__Исходный отрывок__

Что мы в ней видим? А видим мы сплошные восторги Молотова. По поводу союза с немцами, по поводу личности Гитлера, даже по поводу внешнего вида жителей Берлина. Это то, что сообщил своему руководству немецкий агент «Петер».

Кроме того. Обратите внимание на уровень, куда поступила информация «Петера». Самая верхушка нацистской Германии. Гитлер, конечно, не только сочинял для Берлингса дезинформации, но и внимательнейшим образом читал его донесения. Читал он, конечно, и информацию для Риббентропа.

Теперь вспомним отчет Молотова на заседании Политбюро и то, каким образом оценивал в своём тесном кругу визит Молотова Сталин, какие делал по его итогам выводы. И получается, что информация Берлингса для нацистской верхушки не соответствовала действительности. То есть, он точно передал то, что видел и слышал. Вернее то, что ему показали. И что позволили услышать.

__Предоставленные данные__
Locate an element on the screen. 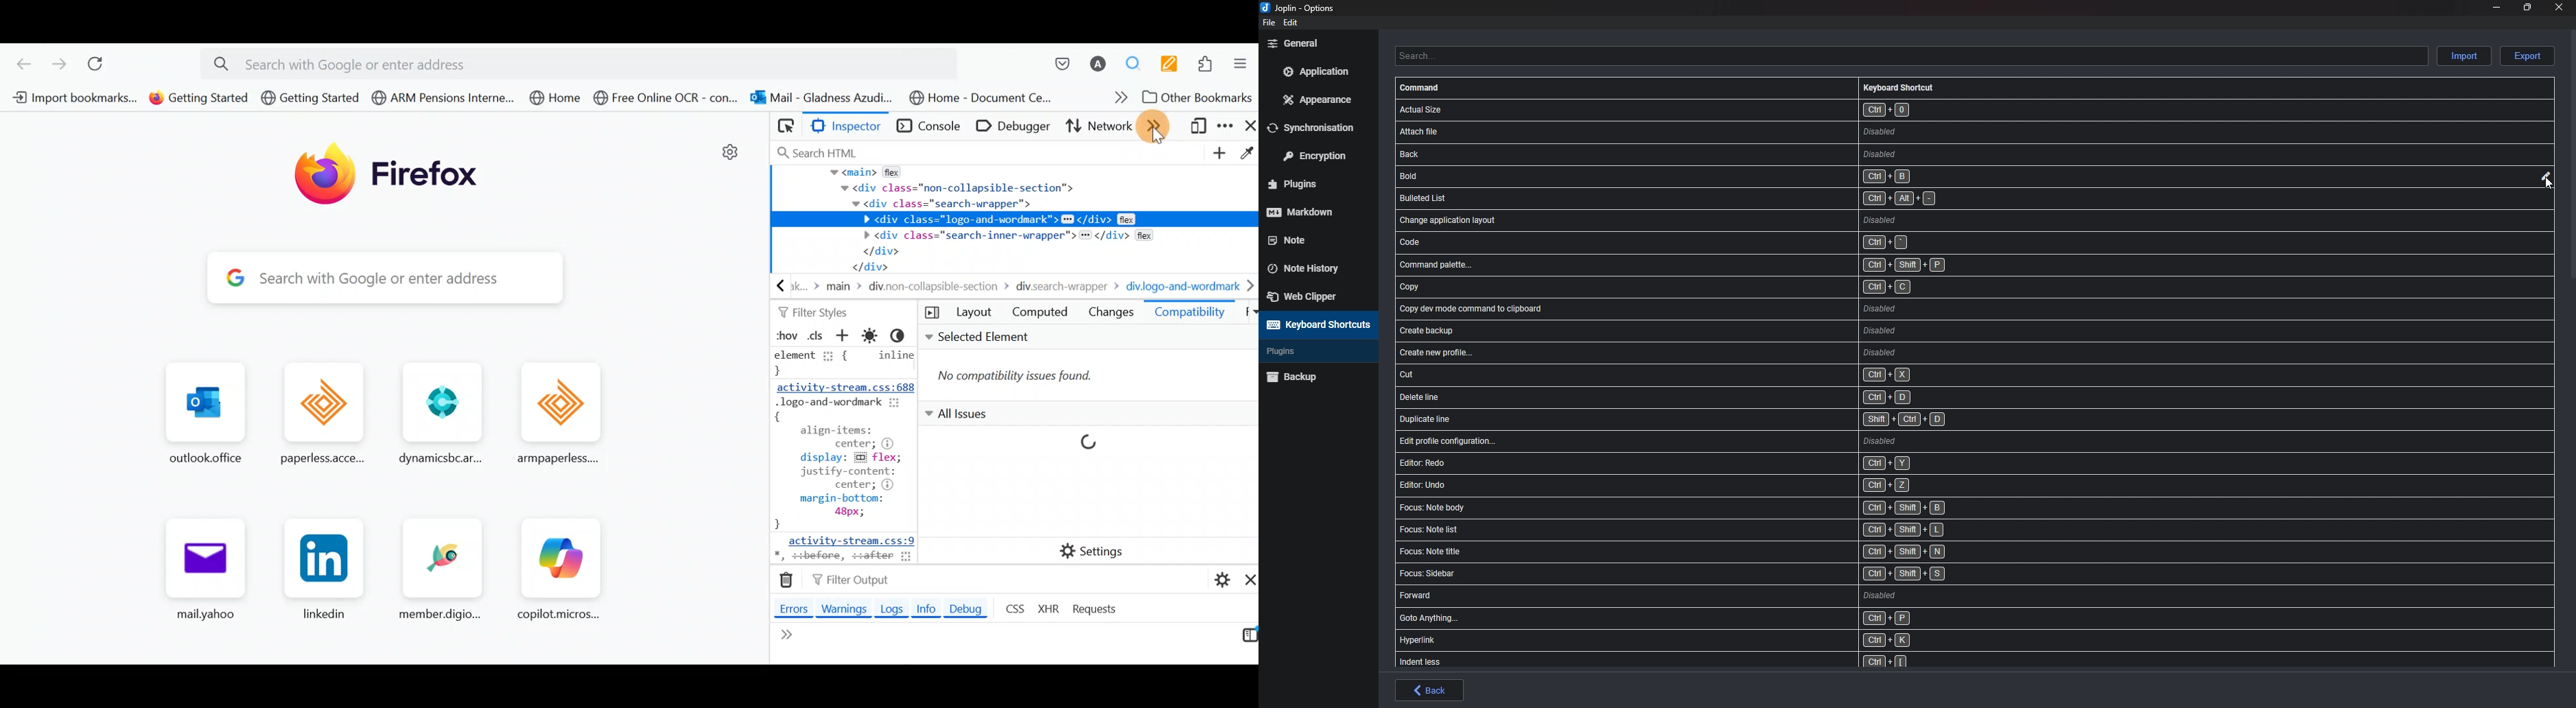 This screenshot has width=2576, height=728. shortcut is located at coordinates (1716, 485).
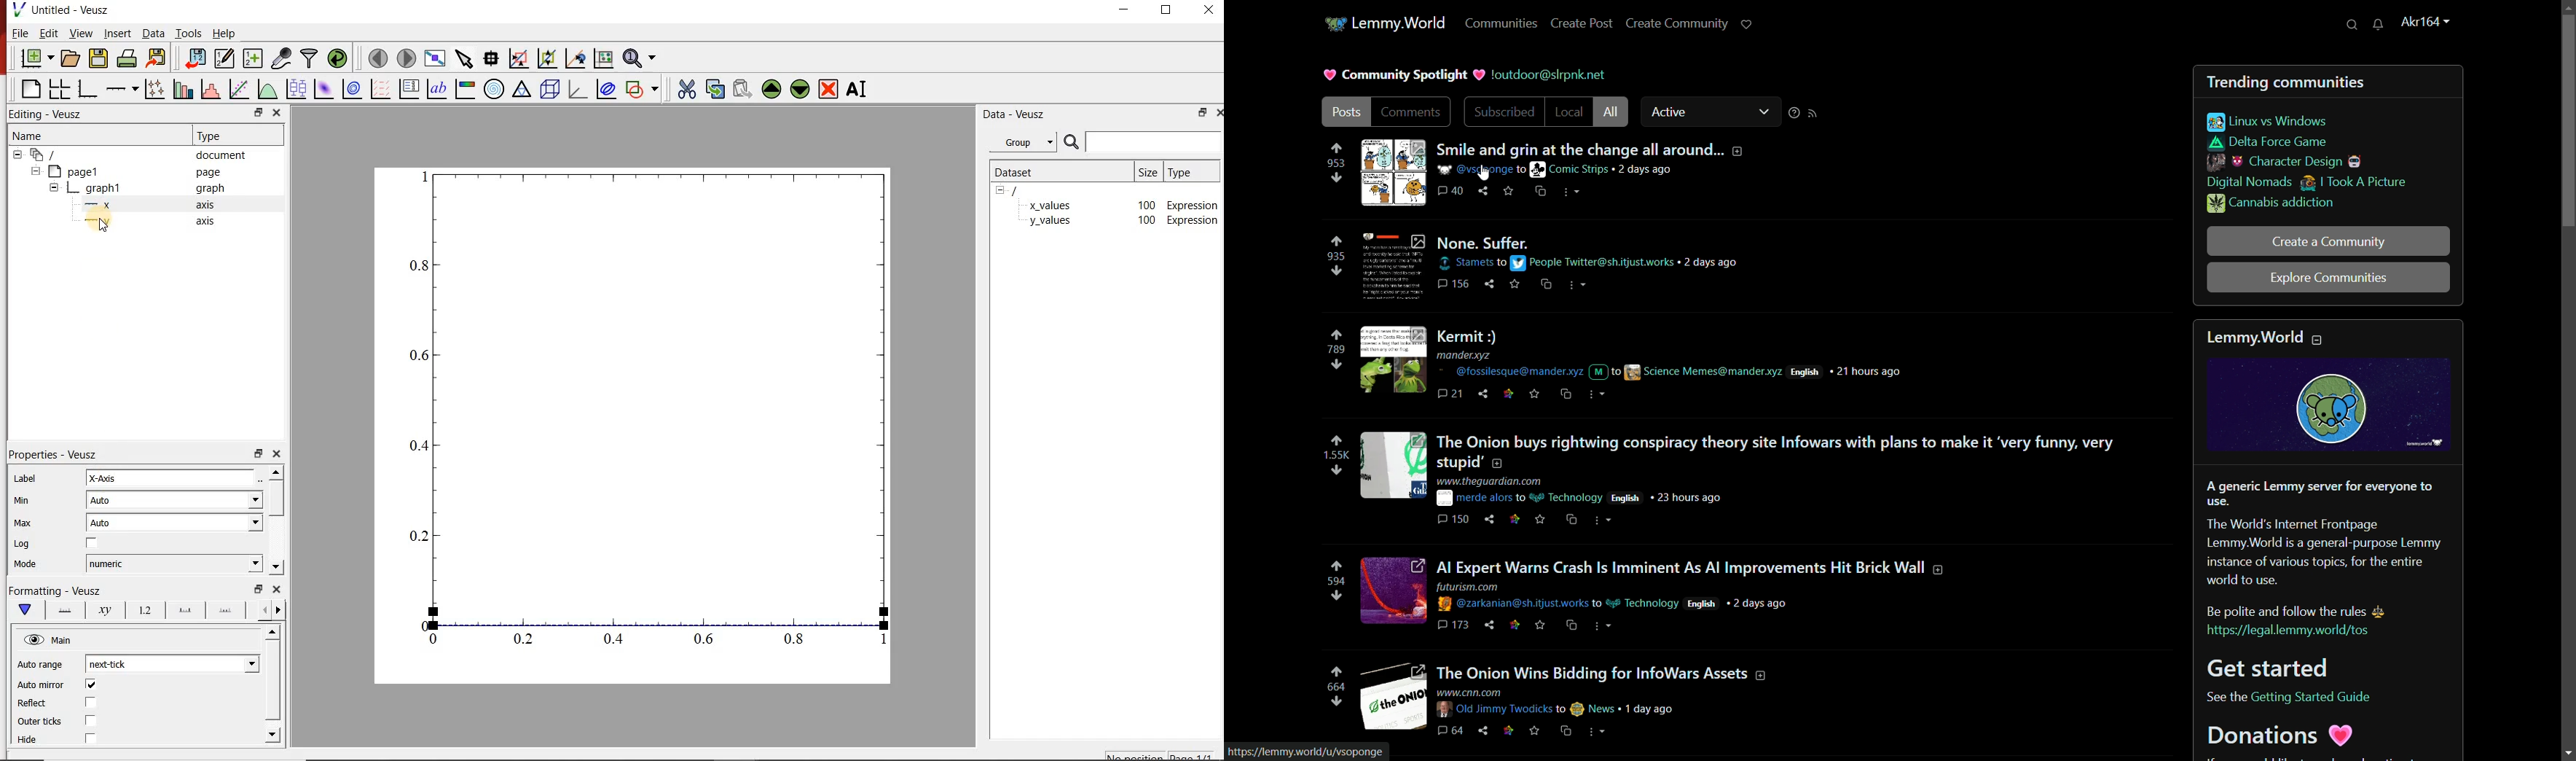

__Задание__
Чем, судя по отрывку о визите Молотова, восторгался Молотов? Отвечать нужно только по отрывку.

__Ответ__
Союзом с немцами, личностью Гитлера и даже внешним видом жителей Берлина.